Note the use of the word different. A permutation is said to be different from another permutation, if one cannot be gotten from the other by reversing the order. So, $L_3 = L_4 = 1$. The permutation for $n = 3$ is $312132$. It's reverse permutation $231213$ is not considered different so the value of $L_n = 1$. 
Now, for the question. 
If a permutation of ${1,1,2,2, \dots n,n}$ is chosen at random, what is the probability that two $k$'s are exactly $k$ positions apart, given $k$ ? Use this to guess the size of Langford numbers $L_{n}$.
I have been able to make neither head nor tail of the solution given in the book. 
$2n - k - 1$ of the $\binom{2n}{2}$ equally likely pairs of positions satisfy the stated condition. If these probabilities were independent, (they aren't) the value of $2L_n$ would be 
$$
\begin{align}
\binom{2n}{2,2,2, \dots 2}\prod_{k=1}^n\frac{2n - k - 1}{\binom{2n}{2}} &= \frac{(2n)!^2n(n-1)}{n!(2n)^{n+1}(2n -1)^{n+1}} \\
&=\exp(n\ln\frac{4n}{e^3} +\ln\sqrt \frac{\pi e n}{2} + O(n^{-1}))\\
\end{align}
$$
I understand why there are $\binom{2n}{2}$ pairs in total but why are $2n - k - 1$ pairs chosen out ? How is that number picked out ? 
Placing two elements $k$ positions apart is equivalent to choosing a contiguous string $k + 2$ length. So, there should be $2n - k - 2$.But, it is not. What is the reason for this ?
Independent probability of what ? How does that imply the value of $2L_{n}$ ? And why is that expression a product of a multi nominal coefficient and a product ?
I could understand the first equality but have no clue about the final equality. I'm not sure how the factor of $O(n^{-1})$ comes up. Here's the formula that I think will help.
$$\ln n! = n\ln n - n + O(\ln n)$$
Please help me.
Thanks.
 A: On the $2n-k-1$ pairs, you're miscounting by $1$. You're right that a string of length $k+2$ is being placed, but there are $m-j+1$ positions for a string of length $j$ in $m$ elements, not $m-j$. (This is perhaps easiest to see for $m=j$.)
Independent probability of what? Of each pair being placed at the right distance.

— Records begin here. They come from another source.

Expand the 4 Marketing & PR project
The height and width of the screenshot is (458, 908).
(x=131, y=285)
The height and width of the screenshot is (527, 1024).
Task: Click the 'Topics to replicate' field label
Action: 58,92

The first multinomial factor counts the permutations of the elements, and the product multiplies the probabilities for each pair to be at the right distance. If these probabilities were independent (which they aren't), multiplying them would yield the probability that all pairs are at the right distance simultaneously, and multiplying that by the total number of equiprobable permutations would then yield the number of admissible permutations.
The number of permutations is given by that multinomial coefficient because there are $2n$ elements to permute, but each pair can be permuted among themselves without changing the permutation, so $n$ factors of $2!$ need to be divided out of $(2n)!$.
The factor $2$ in $2L_n$ is to account for the fact that $L_n$ only counts the permutations up to reflection.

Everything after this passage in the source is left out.